Hebe Uhart es una de las voces más poderosas del relato breve en español. Maestra, viajera, y convencida de que la literatura le debe mucho a lo popular, fue redescubierta hace pocos años en Argentina cuando el nada complaciente Fogwill dijo que “era la mejor escritora de su país”. Sus libros, reeditados, ya se encuentran en Colombia.
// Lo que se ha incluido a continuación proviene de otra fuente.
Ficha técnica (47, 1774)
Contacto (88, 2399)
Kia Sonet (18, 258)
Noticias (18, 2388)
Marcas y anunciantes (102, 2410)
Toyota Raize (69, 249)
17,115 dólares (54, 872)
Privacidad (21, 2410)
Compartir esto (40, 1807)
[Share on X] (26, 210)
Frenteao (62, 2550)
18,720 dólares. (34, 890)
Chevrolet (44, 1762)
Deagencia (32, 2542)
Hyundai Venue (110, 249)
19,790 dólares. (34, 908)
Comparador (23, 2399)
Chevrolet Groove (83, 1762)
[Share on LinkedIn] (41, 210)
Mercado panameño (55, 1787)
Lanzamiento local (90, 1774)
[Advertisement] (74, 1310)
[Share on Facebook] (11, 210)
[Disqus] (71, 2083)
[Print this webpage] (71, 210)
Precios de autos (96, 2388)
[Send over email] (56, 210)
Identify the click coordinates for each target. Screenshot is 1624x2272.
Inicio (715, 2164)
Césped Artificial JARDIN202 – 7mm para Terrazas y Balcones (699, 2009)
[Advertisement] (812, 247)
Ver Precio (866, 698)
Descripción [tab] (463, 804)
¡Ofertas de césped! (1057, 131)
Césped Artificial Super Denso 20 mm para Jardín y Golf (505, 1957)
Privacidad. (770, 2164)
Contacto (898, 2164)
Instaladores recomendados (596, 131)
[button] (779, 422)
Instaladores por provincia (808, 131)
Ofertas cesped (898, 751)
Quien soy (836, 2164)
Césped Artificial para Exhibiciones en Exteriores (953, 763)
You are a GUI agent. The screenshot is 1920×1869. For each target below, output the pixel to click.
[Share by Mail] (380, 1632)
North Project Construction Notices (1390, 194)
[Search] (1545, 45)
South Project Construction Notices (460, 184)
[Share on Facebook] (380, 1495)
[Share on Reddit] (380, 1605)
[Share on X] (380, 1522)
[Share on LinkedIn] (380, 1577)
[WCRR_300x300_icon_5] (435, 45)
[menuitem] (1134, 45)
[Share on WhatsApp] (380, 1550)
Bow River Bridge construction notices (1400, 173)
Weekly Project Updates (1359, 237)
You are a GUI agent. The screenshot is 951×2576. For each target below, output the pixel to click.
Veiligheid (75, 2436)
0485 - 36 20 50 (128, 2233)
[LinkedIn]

Un descubrimiento literario.

2014/09/23

Por Lina Vargas* Buenos Aires

Cuando Hebe Uhart llegó a Irazusta, un pueblito cercano a Gualeguaychú en la provincia argentina de Entre Ríos, el chofer del carro que la llevaba le preguntó desconcertado: “¿Y se va a quedar acá?”. El hombre probablemente tenía razón: no había mucho para ver, pero ella se quedó y publicó una crónica sobre Irazusta que apareció en su libro Viajera crónica de la editorial Adriana Hidalgo en 2011. De la visita escribió: “Lo primero que vi fue un terreno baldío, con una vaca y una oveja. Me paré a mirarlas. Un hombre que pasaba me dijo: Esa es Rosa y la oveja se llama Mariana”. No pasa mucho más. El pueblo no se incendia ni Uhart descubre a un pariente perdido. “Acá hace dos años vino un holandés de Holanda”, le comenta un habitante llamado Roque. Y la crónica termina con ese mismo tono apacible y no por ello menos intrigante, que recuerda los cuentos de Juan Rulfo.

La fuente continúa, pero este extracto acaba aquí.